**Data section:**
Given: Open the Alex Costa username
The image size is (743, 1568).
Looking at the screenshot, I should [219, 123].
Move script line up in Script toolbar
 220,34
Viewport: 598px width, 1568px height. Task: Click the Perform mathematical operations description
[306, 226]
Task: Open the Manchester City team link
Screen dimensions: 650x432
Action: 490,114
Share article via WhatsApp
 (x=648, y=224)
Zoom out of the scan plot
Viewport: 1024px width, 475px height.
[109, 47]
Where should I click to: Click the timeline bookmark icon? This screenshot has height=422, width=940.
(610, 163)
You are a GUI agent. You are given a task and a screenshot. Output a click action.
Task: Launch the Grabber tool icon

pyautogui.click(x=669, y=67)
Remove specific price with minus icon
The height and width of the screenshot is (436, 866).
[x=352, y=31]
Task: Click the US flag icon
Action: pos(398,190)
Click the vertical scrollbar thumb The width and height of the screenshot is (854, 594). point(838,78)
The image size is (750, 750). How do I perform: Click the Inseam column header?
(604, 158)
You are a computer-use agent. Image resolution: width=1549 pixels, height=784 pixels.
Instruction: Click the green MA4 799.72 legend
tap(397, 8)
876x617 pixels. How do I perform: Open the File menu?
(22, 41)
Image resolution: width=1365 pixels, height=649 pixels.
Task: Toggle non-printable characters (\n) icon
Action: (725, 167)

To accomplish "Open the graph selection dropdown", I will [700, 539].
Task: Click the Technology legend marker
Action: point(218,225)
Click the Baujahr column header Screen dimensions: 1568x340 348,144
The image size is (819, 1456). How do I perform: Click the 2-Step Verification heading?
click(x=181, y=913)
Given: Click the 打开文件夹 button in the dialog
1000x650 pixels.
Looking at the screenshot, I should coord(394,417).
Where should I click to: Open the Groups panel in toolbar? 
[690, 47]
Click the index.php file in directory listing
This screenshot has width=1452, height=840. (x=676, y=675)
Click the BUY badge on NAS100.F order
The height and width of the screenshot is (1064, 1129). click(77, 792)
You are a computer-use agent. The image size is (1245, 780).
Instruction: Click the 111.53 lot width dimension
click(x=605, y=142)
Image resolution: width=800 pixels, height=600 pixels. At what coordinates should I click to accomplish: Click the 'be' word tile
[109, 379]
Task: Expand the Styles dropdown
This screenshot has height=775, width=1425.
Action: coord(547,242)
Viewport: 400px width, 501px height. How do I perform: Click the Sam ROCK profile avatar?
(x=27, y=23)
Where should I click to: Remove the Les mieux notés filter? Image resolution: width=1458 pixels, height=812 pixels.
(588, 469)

**Assignment:** Of all the lines in the records, how many have the word "computer"? Write only the number.

**Answer box:** 2